Whatever the weather does over the next few weeks, 2012 is going to produce a difficult harvest. A combination of very wet soil conditions, late maturing crops and some uneven ripening are going to lead to long working hours, reliance on driers, and dust.
In Lycetts’ experience, these three factors combine to produce a greatly increased risk of fire. It is vital that maintenance of combines and driers is kept up to scratch, especially the removal of accumulations of dusty debris and oily waste.
Should the worst happen, clients will have chosen to insure growing crops and crops in store either under the material damage section or the business interruption section of their farm policy. The cover given under the two sections is different and if you do not understand the difference you should discuss the consequences with your normal Lycetts contact, who will be able to explain the differences in cover and the premium costs of the two alternatives.
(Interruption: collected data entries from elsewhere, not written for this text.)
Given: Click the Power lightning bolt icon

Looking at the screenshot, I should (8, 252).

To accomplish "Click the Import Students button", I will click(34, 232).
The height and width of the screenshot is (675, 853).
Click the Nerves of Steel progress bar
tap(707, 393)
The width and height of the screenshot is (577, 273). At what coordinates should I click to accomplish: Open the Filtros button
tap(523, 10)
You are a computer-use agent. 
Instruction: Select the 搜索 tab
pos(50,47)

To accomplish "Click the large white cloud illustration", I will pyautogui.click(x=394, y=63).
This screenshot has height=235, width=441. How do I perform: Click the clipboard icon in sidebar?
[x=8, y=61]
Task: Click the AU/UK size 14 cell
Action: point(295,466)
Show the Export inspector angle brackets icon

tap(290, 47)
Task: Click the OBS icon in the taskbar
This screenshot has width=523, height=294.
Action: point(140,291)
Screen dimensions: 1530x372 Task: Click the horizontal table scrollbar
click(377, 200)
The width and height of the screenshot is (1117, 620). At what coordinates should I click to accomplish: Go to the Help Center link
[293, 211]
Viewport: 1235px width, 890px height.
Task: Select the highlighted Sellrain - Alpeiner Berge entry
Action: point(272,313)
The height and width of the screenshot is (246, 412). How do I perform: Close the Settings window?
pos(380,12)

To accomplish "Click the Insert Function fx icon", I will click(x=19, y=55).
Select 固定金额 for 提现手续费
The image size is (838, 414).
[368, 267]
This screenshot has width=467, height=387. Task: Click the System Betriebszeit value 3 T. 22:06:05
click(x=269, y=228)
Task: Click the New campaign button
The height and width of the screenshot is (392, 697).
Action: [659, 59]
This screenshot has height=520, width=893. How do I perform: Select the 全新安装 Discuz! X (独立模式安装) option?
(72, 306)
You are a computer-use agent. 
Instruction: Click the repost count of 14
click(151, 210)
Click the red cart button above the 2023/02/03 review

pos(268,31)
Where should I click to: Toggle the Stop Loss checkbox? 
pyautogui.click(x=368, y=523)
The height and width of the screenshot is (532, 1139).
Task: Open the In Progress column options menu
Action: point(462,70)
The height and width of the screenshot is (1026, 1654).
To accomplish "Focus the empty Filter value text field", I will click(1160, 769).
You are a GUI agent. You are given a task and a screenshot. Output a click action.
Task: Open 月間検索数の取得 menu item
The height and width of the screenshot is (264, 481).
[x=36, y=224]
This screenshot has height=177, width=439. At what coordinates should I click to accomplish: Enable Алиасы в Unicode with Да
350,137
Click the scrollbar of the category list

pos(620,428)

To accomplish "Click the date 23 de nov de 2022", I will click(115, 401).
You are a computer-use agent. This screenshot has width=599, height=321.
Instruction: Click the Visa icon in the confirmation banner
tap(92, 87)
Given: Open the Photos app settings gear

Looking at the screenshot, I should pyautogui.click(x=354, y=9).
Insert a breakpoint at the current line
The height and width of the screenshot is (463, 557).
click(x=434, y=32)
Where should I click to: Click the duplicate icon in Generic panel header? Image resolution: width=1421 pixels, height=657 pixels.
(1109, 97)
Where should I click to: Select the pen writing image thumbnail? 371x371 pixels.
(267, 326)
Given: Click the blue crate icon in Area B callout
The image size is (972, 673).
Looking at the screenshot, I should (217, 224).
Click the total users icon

You should note that agricultural motor fleet policies do not cover the cost of hiring replacement vehicles. If you want to be insured for the cost of hiring a replacement combine or tractor following a fire loss, you must have a business interruption section to your policy.
Whichever basis of cover is used, it is important to maintain your sums insured at a realistic level. Various factors conspire to make this extremely difficult this year. Worldwide yield estimates are being cut by the various local authorities, including Russia/Ukraine and the Black Sea area (too wet), US corn, soya and wheat estimates are all down (too dry) and new crop Argentine wheat plantings are down by 22% (too cold).
In the UK, the wheat cropped area is at its highest level since 2008 but in common with the whole of northern Europe, there are increasing questions over both quality and yield. A combination of fusarium, rusts and septoria has resulted in a reduction of estimated UK wheat yield of 1m tonnes to 15m tonnes. There are increasing weather risks to a fast-ripening oilseed rape crop.
As a result, September prices are all sharply up, for feed wheat at about £180/t, barley a few pounds less, and oilseed rape about £380. Providing, of course, that you have a crop of saleable quality!
Finally, for straw producers and the small minority who have baled any hay, remember that prices will again be driven by scarcity.